Rhubarb Root Benefits
As mentioned above, the roots of rhubarb plant have been used throughout the centuries, for medicinal purposes. Most of the hybrid rhubarb plants that have been developed recently and used as garden rhubarbs lack medicinal properties. It is the Chinese rhubarb that is popular for this purpose. The roots of this plant contain various components like anthraquinones, stilbenes, tannins, phenolics and sennosides. While the action of tannins help to relieve diarrhea, anthraquinones provide relief from constipation. Though these components have contradictory functions, lower doses of rhubarb root are used for treating diarrhea, whereas higher doses are helpful for relief from constipation. It is said that these roots have been used as a laxative, for the last 5000 years.
Besides that, this herb is also said to be beneficial in treating gastrointestinal hemorrhage, indigestion, hemorrhoids and jaundice. It is also used by some people as a weight loss aid. Chinese herbalists use it for treating burns, wounds, sores, ulcers and conjunctivitis. According to them, rhubarb root is also helpful in treating infections of the lungs. Even Candida albicans is said to be controlled by using this herb. It has been suggested that rhubarb root may prove beneficial in treating certain types of cancer, renal failure, cholera and endometriosis. This root is now available in the form of dried roots, liquid extract and capsules.

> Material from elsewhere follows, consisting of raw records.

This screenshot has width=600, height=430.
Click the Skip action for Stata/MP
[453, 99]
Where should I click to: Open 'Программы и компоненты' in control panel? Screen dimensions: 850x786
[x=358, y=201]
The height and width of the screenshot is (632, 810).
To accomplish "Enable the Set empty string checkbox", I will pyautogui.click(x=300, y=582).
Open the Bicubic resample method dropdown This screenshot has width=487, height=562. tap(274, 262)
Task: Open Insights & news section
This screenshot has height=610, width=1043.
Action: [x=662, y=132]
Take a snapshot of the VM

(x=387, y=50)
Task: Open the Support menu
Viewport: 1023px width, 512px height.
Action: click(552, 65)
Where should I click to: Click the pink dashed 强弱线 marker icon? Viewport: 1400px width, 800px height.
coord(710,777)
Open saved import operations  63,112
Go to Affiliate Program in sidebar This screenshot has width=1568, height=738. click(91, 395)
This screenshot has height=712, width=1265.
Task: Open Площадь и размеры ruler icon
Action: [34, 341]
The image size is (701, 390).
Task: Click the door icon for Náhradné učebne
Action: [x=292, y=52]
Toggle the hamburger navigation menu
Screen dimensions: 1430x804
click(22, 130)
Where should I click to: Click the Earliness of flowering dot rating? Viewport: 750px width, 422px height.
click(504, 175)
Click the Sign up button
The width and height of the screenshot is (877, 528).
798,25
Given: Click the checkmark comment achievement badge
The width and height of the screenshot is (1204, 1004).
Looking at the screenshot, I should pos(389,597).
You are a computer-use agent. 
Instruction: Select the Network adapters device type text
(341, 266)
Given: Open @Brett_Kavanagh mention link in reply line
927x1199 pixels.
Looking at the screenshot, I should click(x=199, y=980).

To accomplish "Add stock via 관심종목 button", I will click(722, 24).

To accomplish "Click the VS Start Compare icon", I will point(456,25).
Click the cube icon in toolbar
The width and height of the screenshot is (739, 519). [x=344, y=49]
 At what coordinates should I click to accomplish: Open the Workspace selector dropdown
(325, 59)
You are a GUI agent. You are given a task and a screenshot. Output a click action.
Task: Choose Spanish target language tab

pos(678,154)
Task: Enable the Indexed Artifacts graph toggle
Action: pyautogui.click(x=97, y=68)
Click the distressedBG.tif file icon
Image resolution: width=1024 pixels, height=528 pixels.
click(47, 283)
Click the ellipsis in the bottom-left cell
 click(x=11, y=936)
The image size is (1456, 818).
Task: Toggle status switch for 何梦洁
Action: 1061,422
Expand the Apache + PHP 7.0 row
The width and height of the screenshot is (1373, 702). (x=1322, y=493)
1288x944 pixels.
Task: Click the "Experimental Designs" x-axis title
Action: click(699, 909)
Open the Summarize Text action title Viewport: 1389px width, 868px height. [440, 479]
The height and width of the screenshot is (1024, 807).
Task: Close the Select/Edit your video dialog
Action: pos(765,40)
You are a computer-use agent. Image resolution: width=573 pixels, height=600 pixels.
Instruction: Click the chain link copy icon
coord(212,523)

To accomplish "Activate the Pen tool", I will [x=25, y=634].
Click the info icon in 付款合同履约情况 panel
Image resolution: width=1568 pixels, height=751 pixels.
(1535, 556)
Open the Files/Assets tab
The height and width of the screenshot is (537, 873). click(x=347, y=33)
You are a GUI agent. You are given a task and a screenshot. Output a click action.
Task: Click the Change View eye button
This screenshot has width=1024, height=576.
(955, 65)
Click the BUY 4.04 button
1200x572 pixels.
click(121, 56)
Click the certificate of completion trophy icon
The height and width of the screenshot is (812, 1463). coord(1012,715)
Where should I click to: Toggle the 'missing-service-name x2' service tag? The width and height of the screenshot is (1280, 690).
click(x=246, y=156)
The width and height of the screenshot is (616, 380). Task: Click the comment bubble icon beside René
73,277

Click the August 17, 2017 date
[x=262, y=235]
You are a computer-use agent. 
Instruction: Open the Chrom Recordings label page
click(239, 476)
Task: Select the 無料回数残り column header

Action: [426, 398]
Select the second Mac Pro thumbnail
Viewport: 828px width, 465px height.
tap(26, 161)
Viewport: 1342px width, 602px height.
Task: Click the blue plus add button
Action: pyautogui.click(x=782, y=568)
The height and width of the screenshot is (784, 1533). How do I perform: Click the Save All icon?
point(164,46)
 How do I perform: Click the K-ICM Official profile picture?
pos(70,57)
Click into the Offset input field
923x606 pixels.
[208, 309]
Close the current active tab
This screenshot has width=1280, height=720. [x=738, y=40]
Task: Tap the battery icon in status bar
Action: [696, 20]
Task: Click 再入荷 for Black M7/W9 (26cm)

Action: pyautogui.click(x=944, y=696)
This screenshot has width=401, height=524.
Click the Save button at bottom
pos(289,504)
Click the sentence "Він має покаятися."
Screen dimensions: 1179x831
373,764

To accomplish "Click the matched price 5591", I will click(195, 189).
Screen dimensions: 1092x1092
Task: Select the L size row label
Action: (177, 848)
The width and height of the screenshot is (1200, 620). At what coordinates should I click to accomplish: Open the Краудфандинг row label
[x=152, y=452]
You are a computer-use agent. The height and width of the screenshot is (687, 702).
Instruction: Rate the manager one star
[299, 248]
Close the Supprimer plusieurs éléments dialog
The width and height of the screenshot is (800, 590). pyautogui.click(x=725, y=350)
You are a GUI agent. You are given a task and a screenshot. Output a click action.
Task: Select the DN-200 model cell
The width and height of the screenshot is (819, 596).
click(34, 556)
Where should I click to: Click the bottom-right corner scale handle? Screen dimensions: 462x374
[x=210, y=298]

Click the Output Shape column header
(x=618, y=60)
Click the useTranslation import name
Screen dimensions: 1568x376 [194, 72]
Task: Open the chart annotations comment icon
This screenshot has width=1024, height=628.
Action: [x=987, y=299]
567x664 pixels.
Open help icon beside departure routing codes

Side Effects of Rhubarb Root0
Rhubarb used as food is found to be safe for almost all humans. But, this may not be same for those who use this herb for medicinal purposes. In most cases, rhubarb root side effects are associated with large dosages, especially those with longer durations. While some of these side effects like discolored urine are harmless, some others are mild.
The following are some of the common side effects of this herb.
- Abdominal pain and cramping
- Uterine contractions
- Nausea and vomiting
- Burning sensation in the mouth and throat
- Loss of electrolytes (especially potassium)
Rhubarb root is not recommended for pregnant and nursing women, kids under the age of 12 years and those with kidney stones and gallstones. Those with certain gastrointestinal problems like Crohn's disease, colitis and intestinal obstruction, must avoid using this herb. So, it is always advisable to use rhubarb root as per the instructions of a qualified herbalist. You must inform him/her about your current medications and medical condition. It will be better to seek the opinion of your physician, before starting any herbal treatment.
Disclaimer: This article is for informational purposes only and should not be used as a replacement for expert medical advice. Visiting your doctor is the best and safest way to diagnose and treat any health condition.